In a typical Irish session, for example, each tune is played three times - in some sessions, only twice - through. One person, maybe at the invitation of the host musician, will start a set of reels, say, or jigs, or polkas. The two or three tunes that comprise the medley are usually in different keys, but don't mix up different tune-types, such as a reel and a jig, in one set. (In a Cape Breton session, by way of contrast, you could play an air, march, strathspey and reel, but all must be in the same key). As the end of the third time through approaches, the group's attention turns to whoever started the tune: what's coming next? Listeners at the bar may notice a momentary lull in the music, a brief pause until, having recognised the new tune, the players all join in again.

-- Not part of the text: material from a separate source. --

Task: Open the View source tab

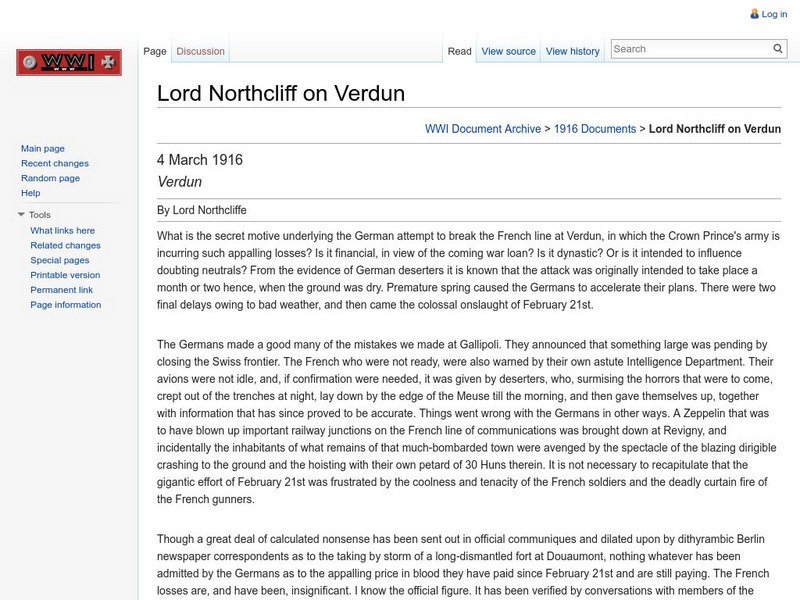Action: [x=508, y=50]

If you're the person leading the set, you need to be very sure of the change. It's almost impossible to think of how one tune goes while you're playing another and most of us need to practice the connections as much as the tunes themselves. In playing tunes, as in plumbing, the straight bits are easy, it's the joins that require special skill.

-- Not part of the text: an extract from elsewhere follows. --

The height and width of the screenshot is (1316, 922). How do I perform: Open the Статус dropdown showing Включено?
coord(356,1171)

If you haven't played all that long, sitting out tune after tune may start to feel a bit embarrassing, but listening is good, too, especially in the company of decent musicians. You can make a mental or written note of tunes you like, to track down and learn later, especially if they're evidently well known. Also, if nobody minds, you can record the session to play back at home, to help you get familiar with the session repertoire. Or are you really just out of your depth? Certainly in London there's a bit of a hierarchy among Irish sessions. While the meeting of highly experienced players with relative beginners is great in principle, it can feel uncomfortable in practice. You need to find a session at your own level of skill, so that you can succeed in a safe environment. Frankly, there's nothing worse than playing in a session where you ARE the weakest link. You'll play better - and learn more - among people with whom you can make mistakes without fear.

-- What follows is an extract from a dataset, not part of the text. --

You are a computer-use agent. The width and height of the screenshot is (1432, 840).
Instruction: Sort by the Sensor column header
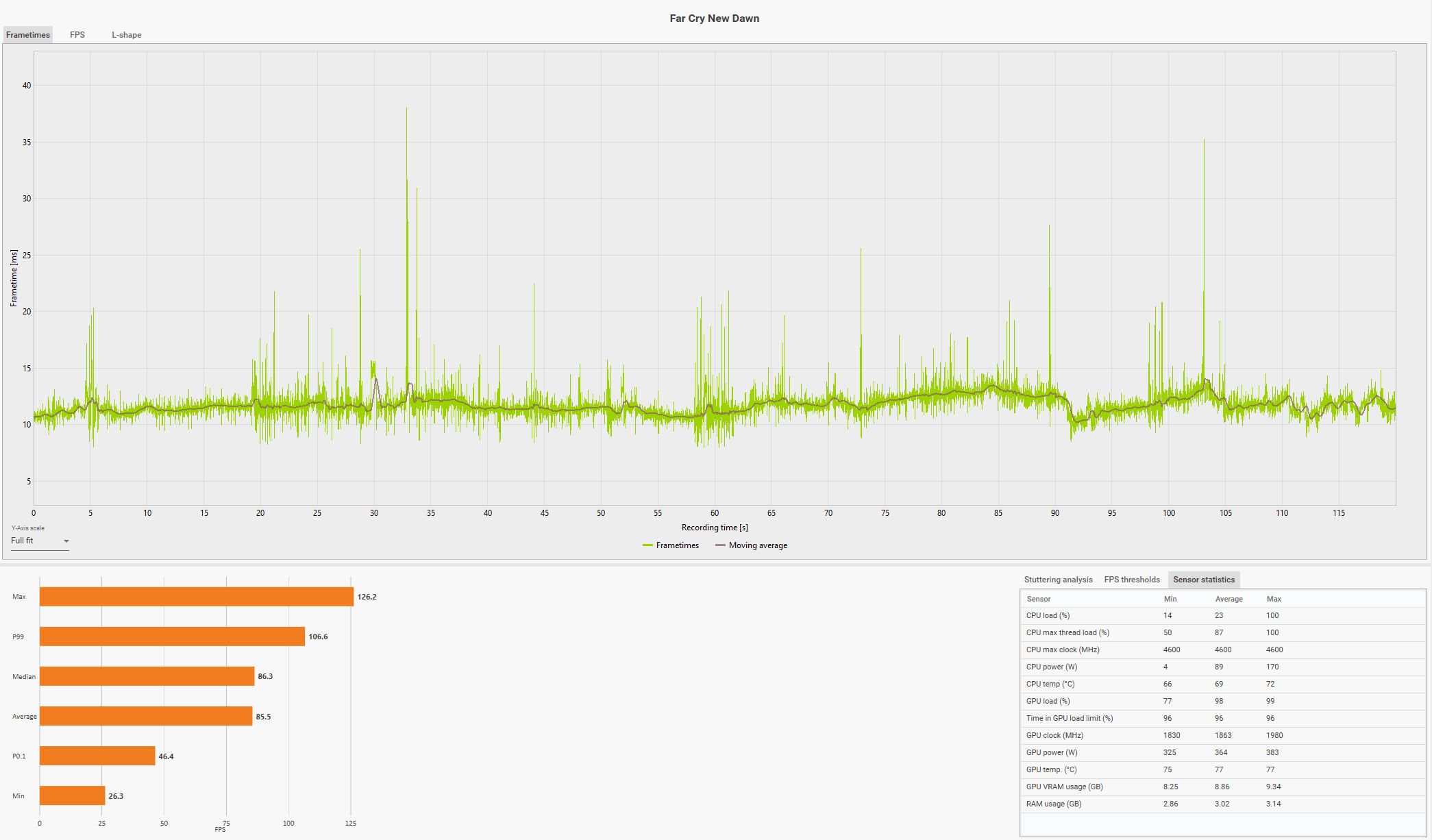click(x=1039, y=599)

In American Old Time music, unlike the three-times-through-and-change of an Irish session, the same tune may be repeated as many as a dozen times, so that, provided you're discreet and play quietly, you can often learn the tune on the job. In the instrumental hierarchy the fiddle leads, the banjo gives melodic support, the guitar provides chords, the bass a rhythmic root. In top-notch sessions in America a second fiddler joining an existing four-piece band may be invited to 'C'mon in,' but you should check if it's OK with the banjo-player, since you'll be relegating them to a more basic rhythm job. In Old Time sessions everybody plays the tune all the time, while Bluegrass conventions are different again. Here the players will take turns to solo, the others easing off to provide back-up. In Bluegrass sessions in Yorkshire, I'm told, the solo lead passes round the circle in fairly strict rotation ('Northern Rules') and the musicians similarly take turns to select the next tune or song and lead it off.

When all is said and done, every session's unique - and that is the beauty of it. Regular players come and go. Surprise visitors may drop in. The music is never quite the same from week to week, even when the same musicians turn up and, for many, the session represents the essence of traditional music-making. No disrespect to the performers we love and admire, but folk music is not only, and perhaps not even primarily, a spectator sport, though session players are, as it happens, often the most appreciative, as well as discerning, members of a gig audience. Many a professional music partnership, too, has started in a chance encounter at a session. It's a fluid, changeable, transitional space, where anything can happen. The loss of the opportunity to take part in sessions through ill-conceived legislation would be tragic.